Since the actually returned type is relevant to the caller and has not much use for the caller when it still is non-obvious due to a declared type of Number, it should be under the caller’s control and combined with a generic type signature, which allows the caller to actually use a particular return type. E.g.
public static <N extends Number, R extends Number> R sum(
List<? extends N> input, Function<? super N, ? extends R> cast,
BinaryOperator<R> addition) {
return input.stream().<R>map(cast).reduce(addition).orElse(null);
}
public static <N extends Number> N sum(
List<? extends N> input, BinaryOperator<N> addition) {
return sum(input, Function.identity(), addition);
}
This allows to request the calculation to be within the input types, e.g.

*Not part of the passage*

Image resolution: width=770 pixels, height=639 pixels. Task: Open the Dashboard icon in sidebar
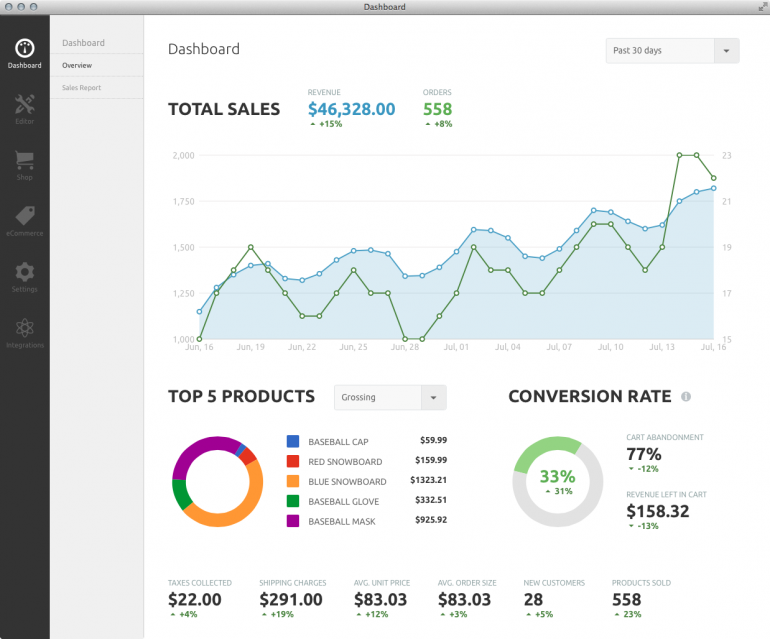(x=24, y=48)
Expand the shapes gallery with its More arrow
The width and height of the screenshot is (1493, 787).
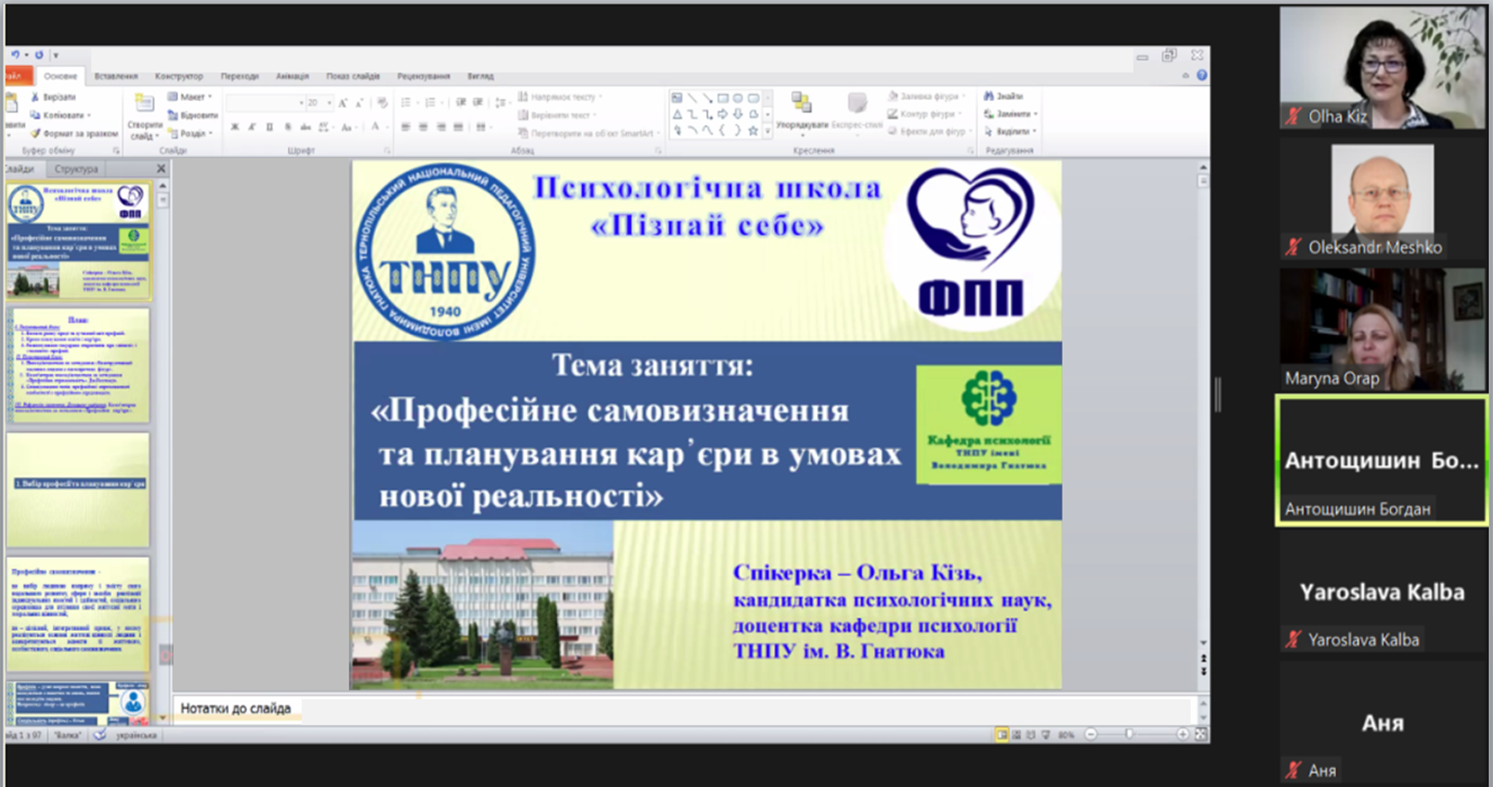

List<Integer> list = Arrays.asList(1, 2, 3, 4);
Integer iSum1 = sum(list, Integer::sum);
Integer iSum2 = sum(list, Math::addExact);//throw on overflow
but also widening the type before summing up:
Long lSum = sum(list, Integer::longValue, Long::sum);
Likewise, you can handle Long or Double input types:
List<Long> list = Arrays.asList(1L, 2L, 3L, 4L);
Long lSum1 = sum(list, Long::sum);
Long lSum2 = sum(list, Math::addExact);//throw on overflow
// without precision loss:
BigInteger biSum = sum(list, BigInteger::valueOf, BigInteger::add);
List<Double> list = Arrays.asList(1.0, 2.0, 3.0, 4.0);
Double dSum = sum(list, Double::sum);
// without precision loss:
BigDecimal bdSum = sum(list, BigDecimal::valueOf, BigDecimal::add);
Or deal with mixed types:
List<Number> list = Arrays.asList(1, 2L, 3.0, 4F);
Double dSum = sum(list, Number::doubleValue, Double::sum);
BigDecimal bdSum = sum(list, n -> new BigDecimal(n.toString()), BigDecimal::add);
Note that Java’s Number type hierarchy does not reflect the type conversion rules of the primitive types. So while a mixture of int and long values could be handled as long whereas mixing int and double would require using double to prevent loss of precision, there is no difference between mixing Integer and Long vs. mixing Integer and Double, both are just mixtures of different Number subtypes. So in either case, you need a Number::xxxValue conversion in-between and regardless of the actual combination, any Number::xxxValue conversion would compile without a warning, even when it implies loss of precision.
Since large long values could lose precision when being converted to double, the last example use an intermediate String value, to ensure that, in the presence of long and double input value, all conversions to BigDecimal are lossless.